====== Página

Para fortuna del agonizante, su mujer María de Jesús Prieto, enterada de la situación, se presentó en el campamento del jefe federal Manuel Oribe ante quien rogó por la vida de su esposo. Quizás su estado avanzado de embarazo causó en el jefe oriental una impresión favorable y accedió a permitir que se llevara a Talavera a la ciudad, para ser atendido de su herida, con la prevención que debía cumplir prisión domiciliaría en su casa y estaba obligado a pagar una considerable suma de dinero, como “gastos de guerra” (Pedro Lautaro Posse; “Remembranzas del Viejo Tucumán”, inédito).
Las curaciones fueron muy dolorosas; la infección fue tratada con ungüentos, que salvaron la vida del hombre, pero no lograron preservar su ojo. Desde entonces tuvo que utilizar un parche para tapar la desagradable cicatriz, siendo conocido en más como “el tuerto” Talavera. El célebre pintor tucumano Ignacio Baz lo retrató en un óleo que aún se conserva en el Museo Histórico Provincial de Tucumán (Rodolfo Trostiné: “El pintor tucumano Ignacio Baz”, pág 37; Buenos Aires, 1952).

============
====== Datos

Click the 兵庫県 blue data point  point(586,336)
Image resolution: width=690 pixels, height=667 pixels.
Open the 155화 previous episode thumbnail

============

Objetivo del ejercicio: Transcriba literalmente el fragmento del texto sobre Talavera que va desde "Las curaciones fueron" hasta "Buenos Aires, 1952).".

La respuesta:
Las curaciones fueron muy dolorosas; la infección fue tratada con ungüentos, que salvaron la vida del hombre, pero no lograron preservar su ojo. Desde entonces tuvo que utilizar un parche para tapar la desagradable cicatriz, siendo conocido en más como “el tuerto” Talavera. El célebre pintor tucumano Ignacio Baz lo retrató en un óleo que aún se conserva en el Museo Histórico Provincial de Tucumán (Rodolfo Trostiné: “El pintor tucumano Ignacio Baz”, pág 37; Buenos Aires, 1952).